To do ::
Please write out, as a JSON list of strings with one string per line, every line of the listing from the line containing "Select the INSTALL_TEST state entry" through the end of the listing, inclusive. Skip blank lines and leave the pictures out.

Provided records ::
_ _ _

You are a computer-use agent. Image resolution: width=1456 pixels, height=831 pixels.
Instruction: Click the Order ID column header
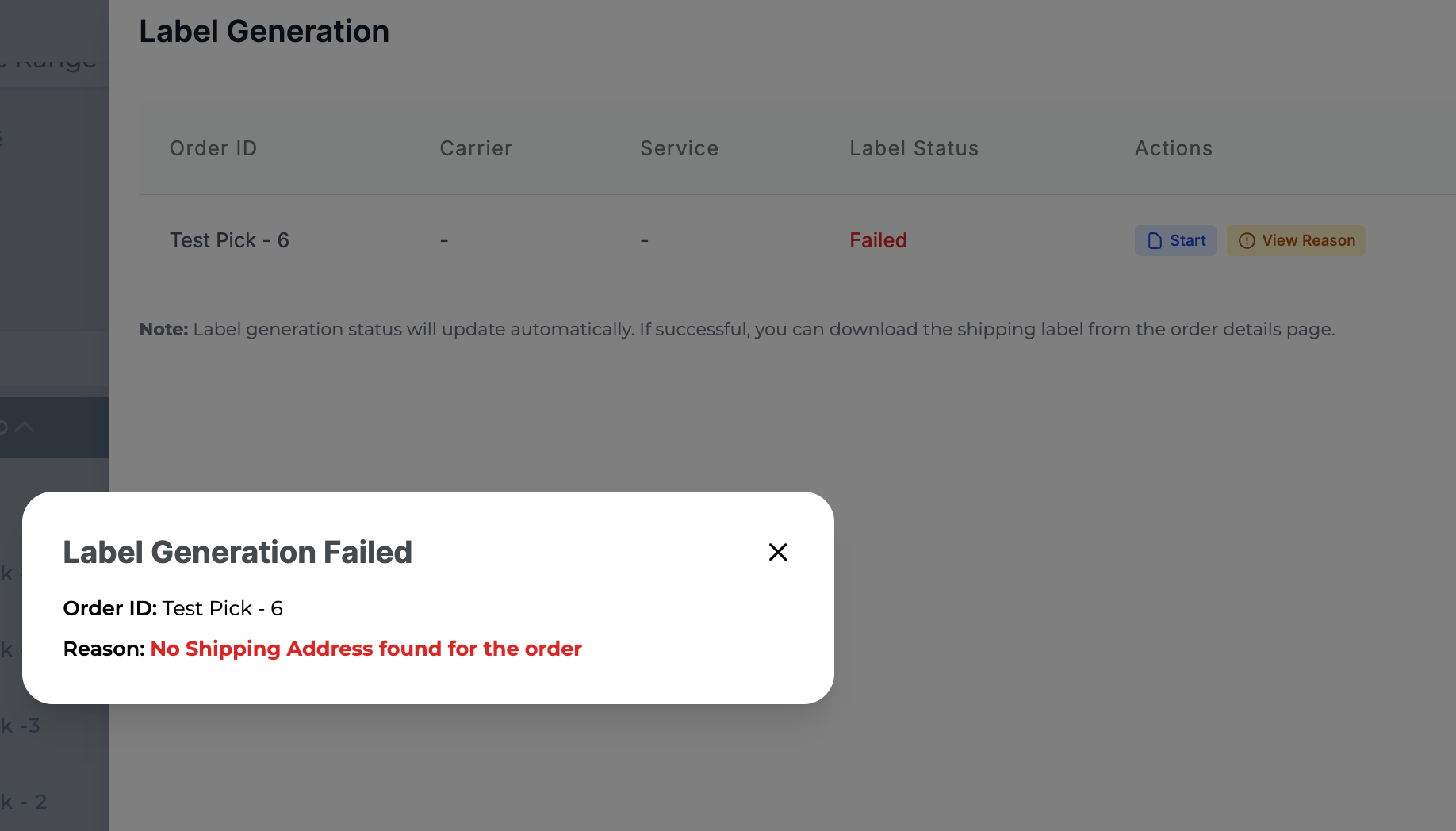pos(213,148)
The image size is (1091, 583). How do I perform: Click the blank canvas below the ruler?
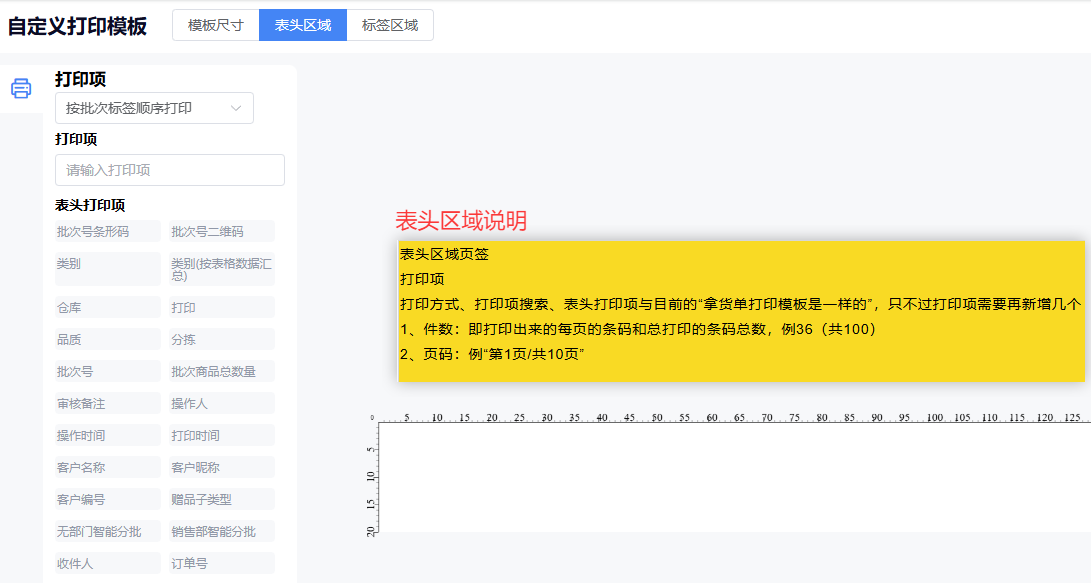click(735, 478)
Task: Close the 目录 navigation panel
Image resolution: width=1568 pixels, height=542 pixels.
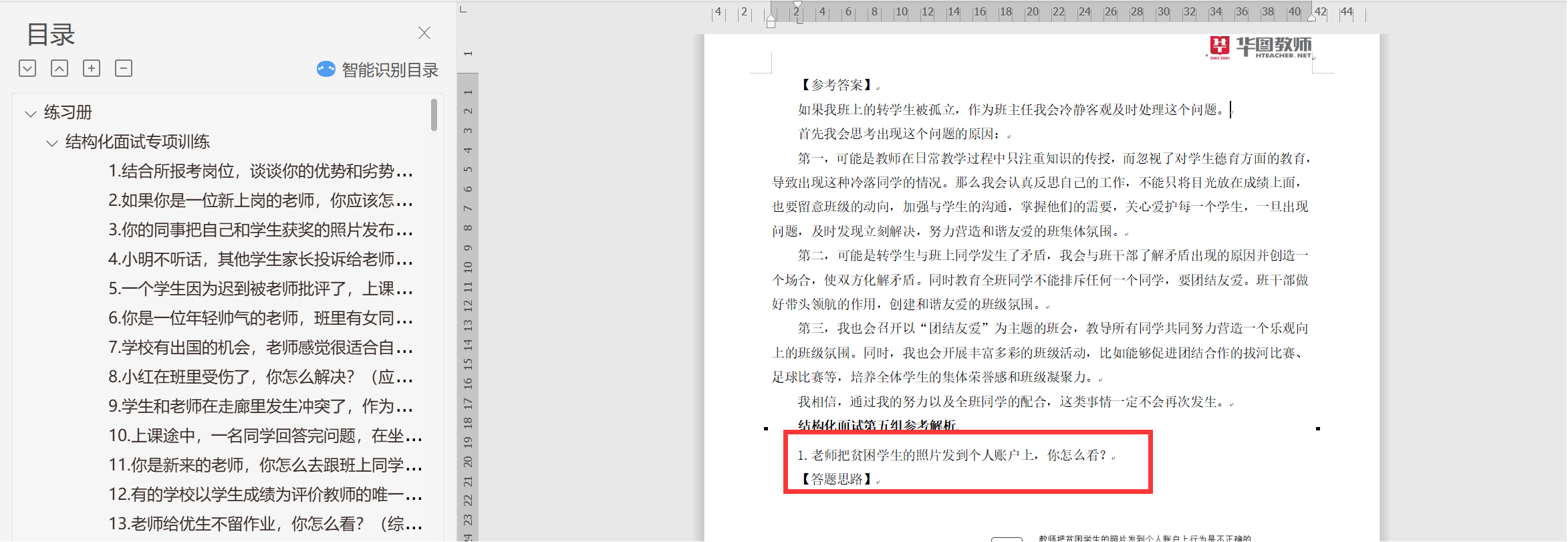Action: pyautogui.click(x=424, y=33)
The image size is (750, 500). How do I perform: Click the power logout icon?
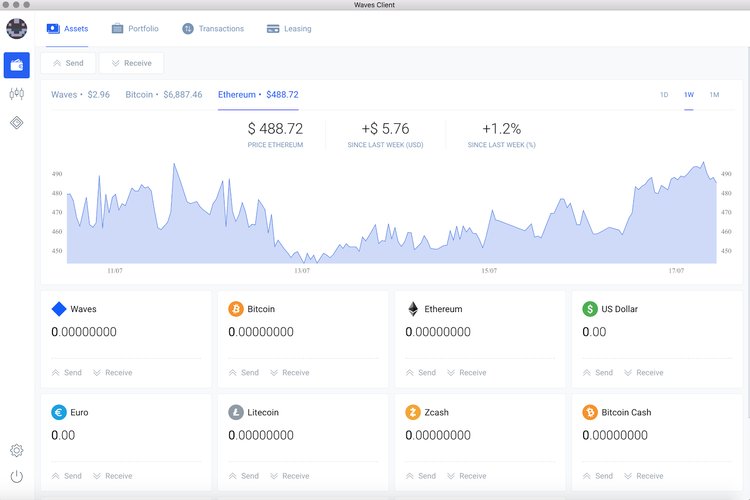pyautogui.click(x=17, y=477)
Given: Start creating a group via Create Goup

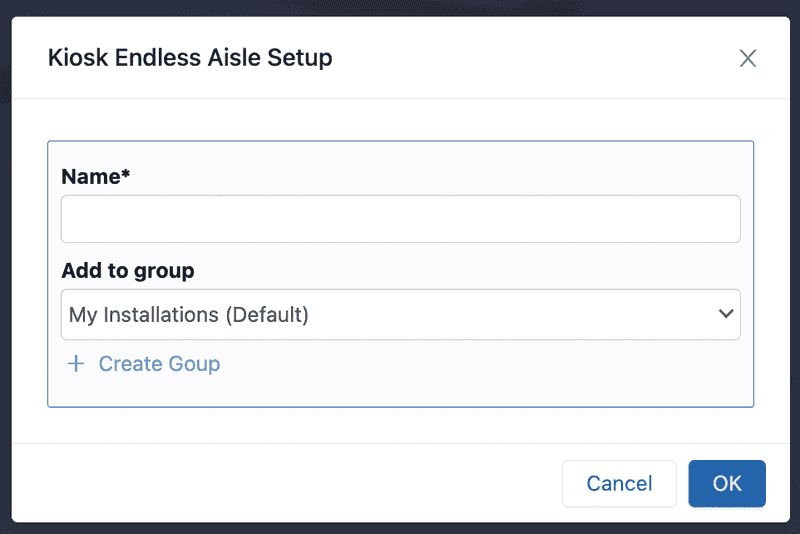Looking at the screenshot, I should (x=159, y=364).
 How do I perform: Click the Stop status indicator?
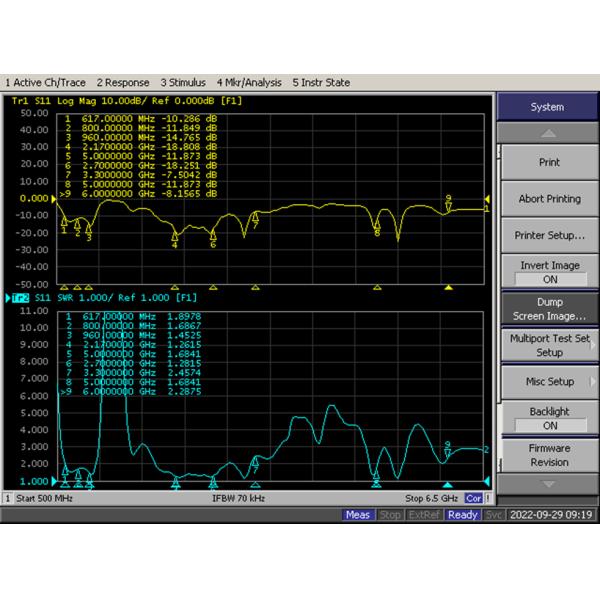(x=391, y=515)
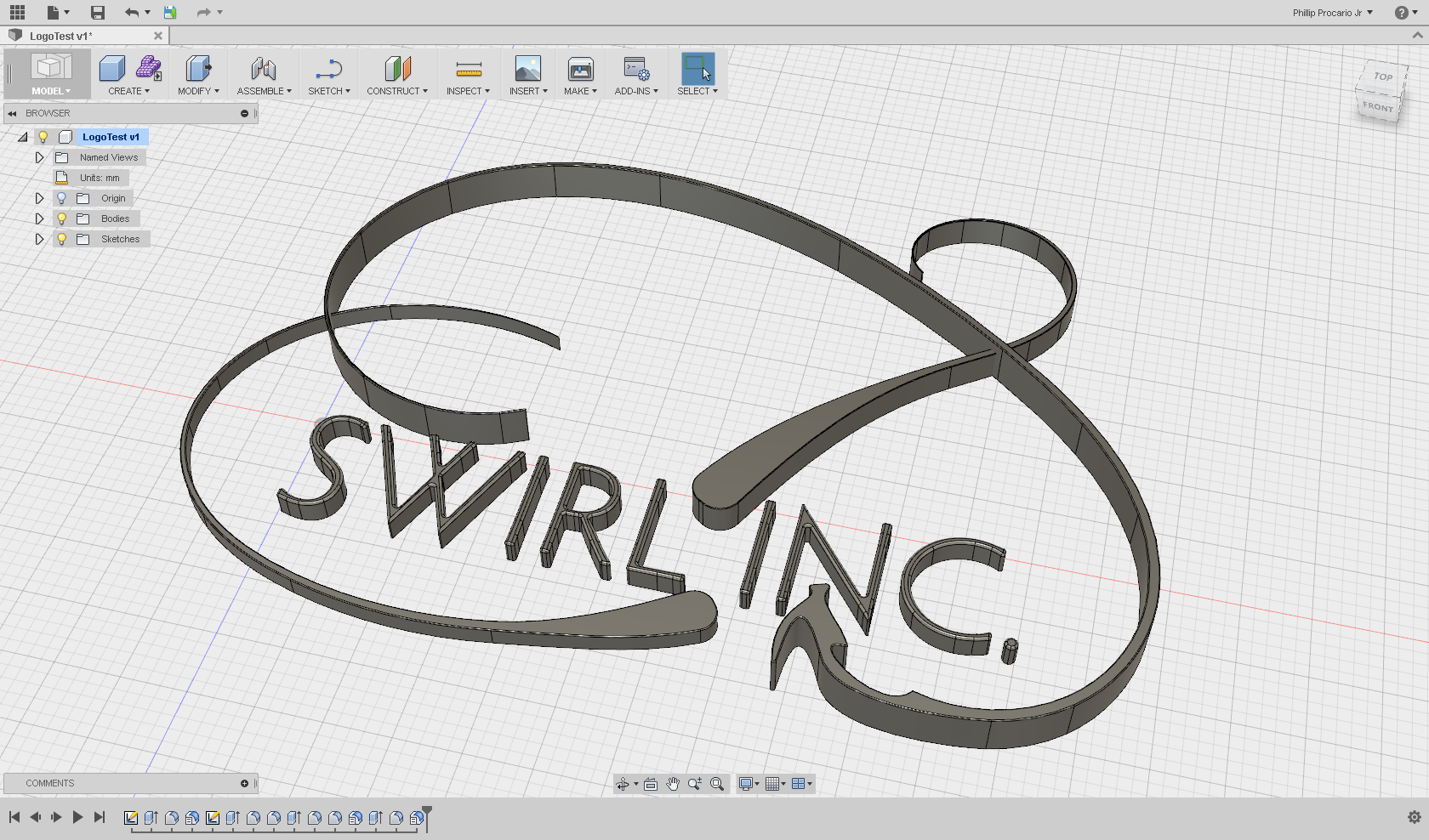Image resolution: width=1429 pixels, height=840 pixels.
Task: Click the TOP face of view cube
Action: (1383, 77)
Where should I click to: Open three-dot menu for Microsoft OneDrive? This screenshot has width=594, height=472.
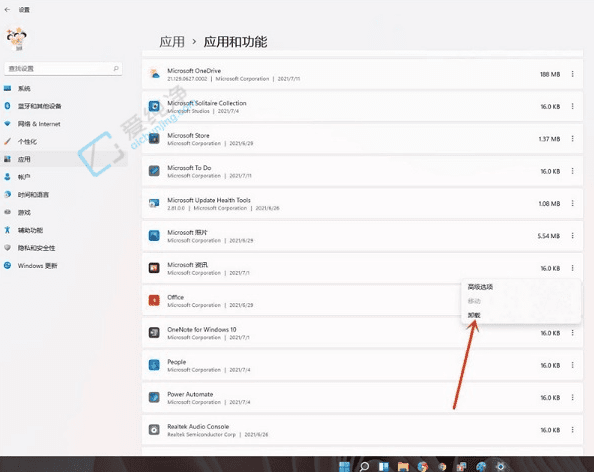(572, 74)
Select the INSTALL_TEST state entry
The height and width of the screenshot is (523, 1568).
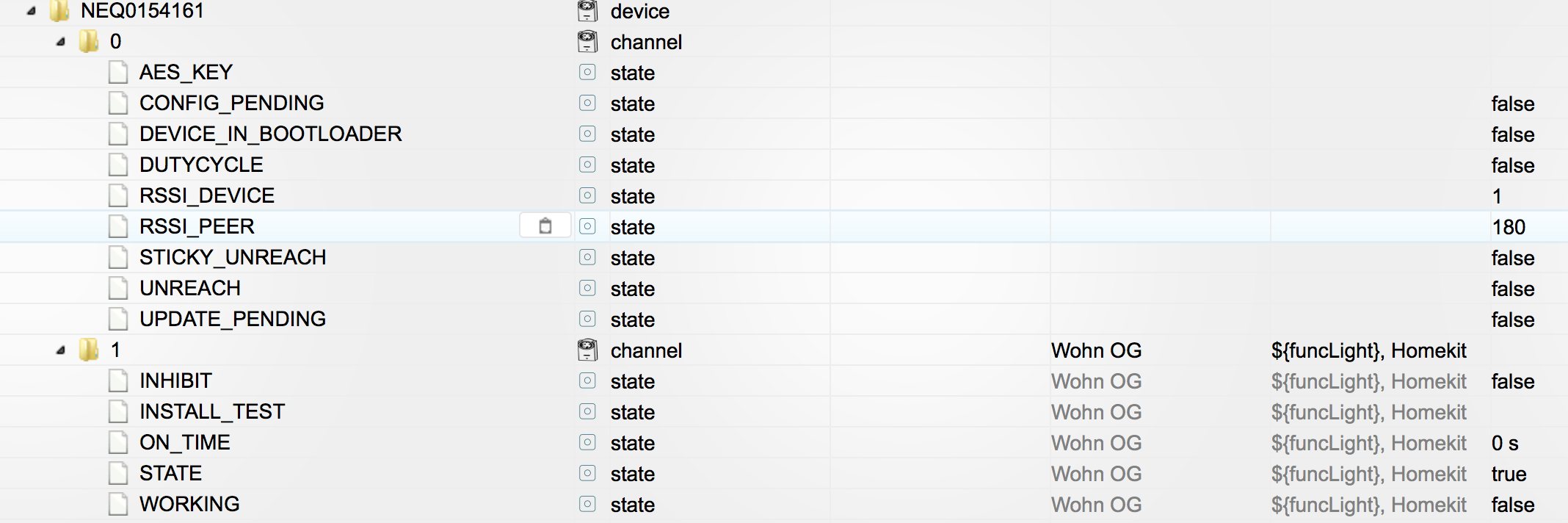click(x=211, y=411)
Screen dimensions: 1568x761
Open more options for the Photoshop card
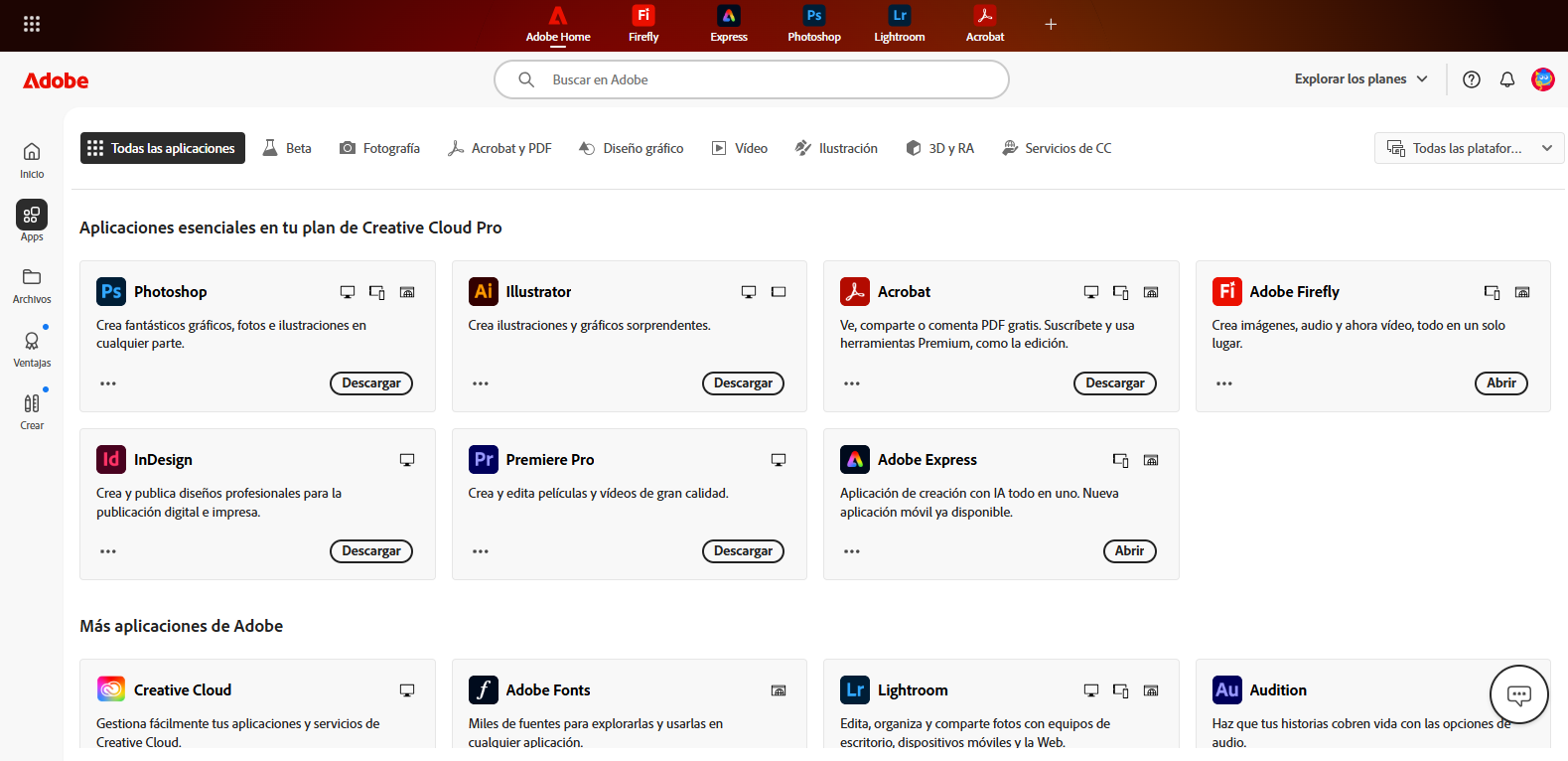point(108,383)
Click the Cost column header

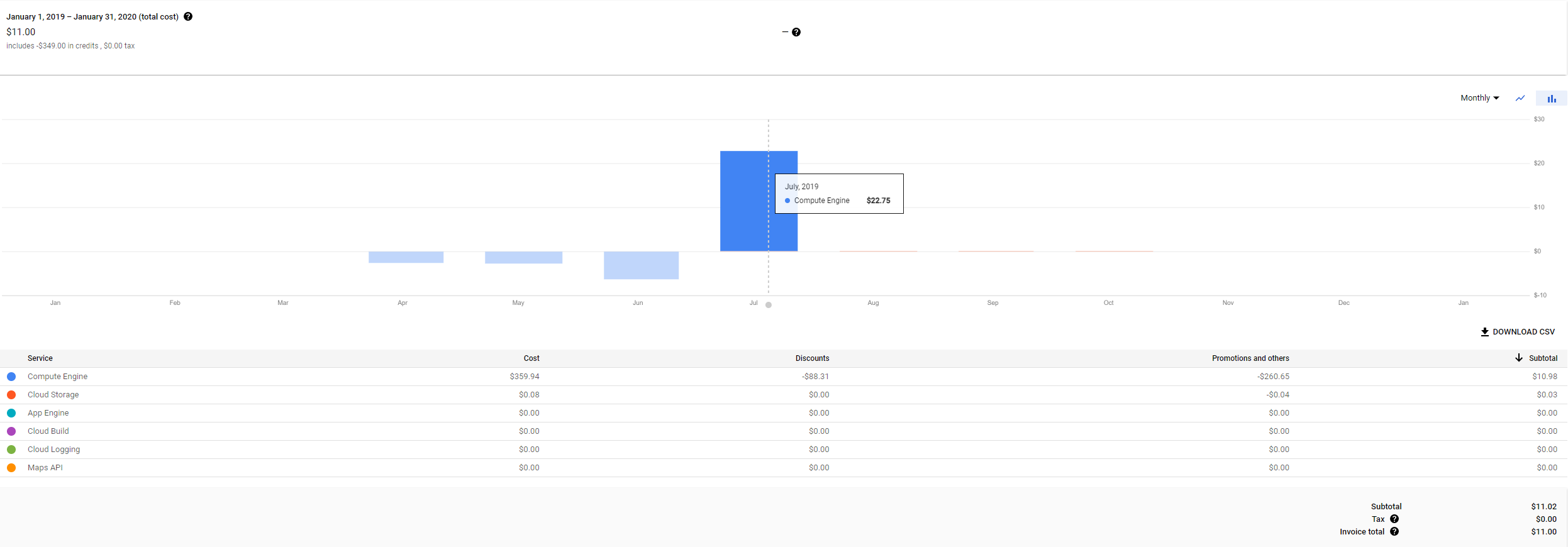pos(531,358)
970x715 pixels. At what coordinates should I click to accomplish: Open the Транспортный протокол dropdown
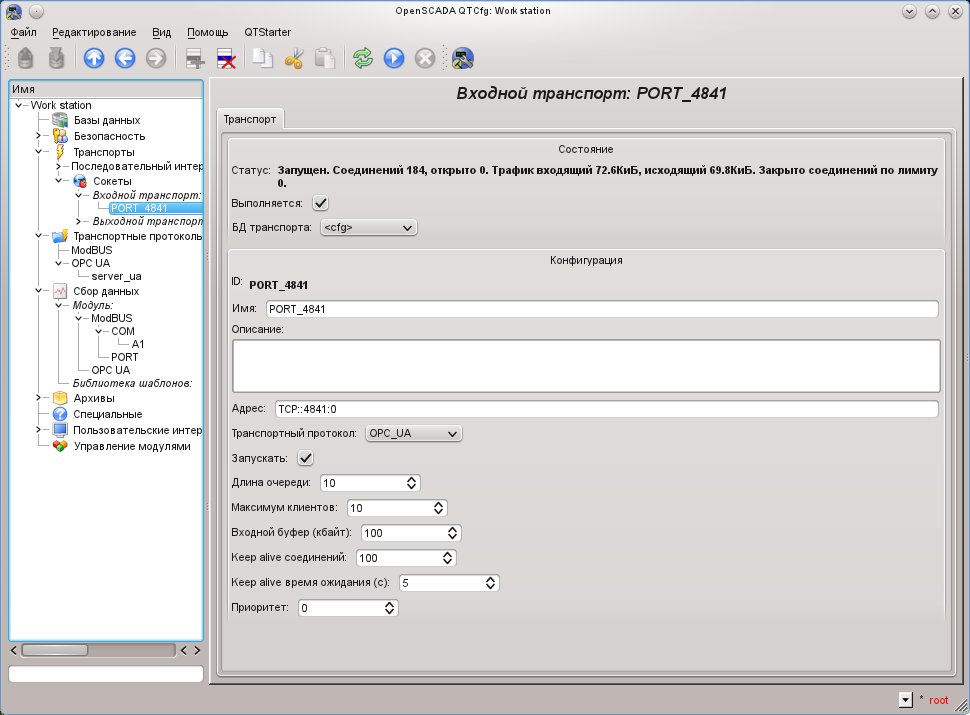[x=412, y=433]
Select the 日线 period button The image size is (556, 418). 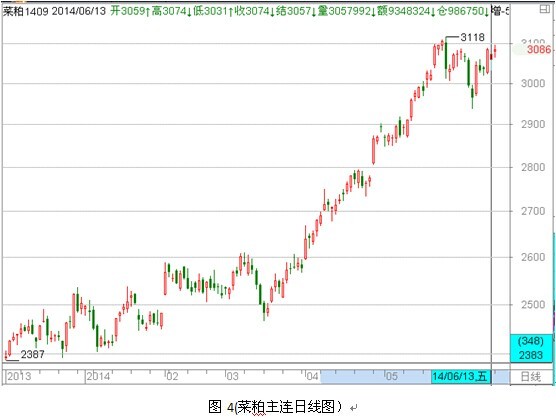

_ _ _

Answer in full ::
[
  "Select the INSTALL_TEST state entry",
  "The height and width of the screenshot is (523, 1568).",
  "click(x=211, y=411)",
  "Screen dimensions: 1568x761",
  "Open more options for the Photoshop card",
  "point(108,383)",
  "Click the Cost column header",
  "pos(531,358)",
  "970x715 pixels. At what coordinates should I click to accomplish: Open the Транспортный протокол dropdown",
  "[x=412, y=433]",
  "Select the 日线 period button The image size is (556, 418). "
]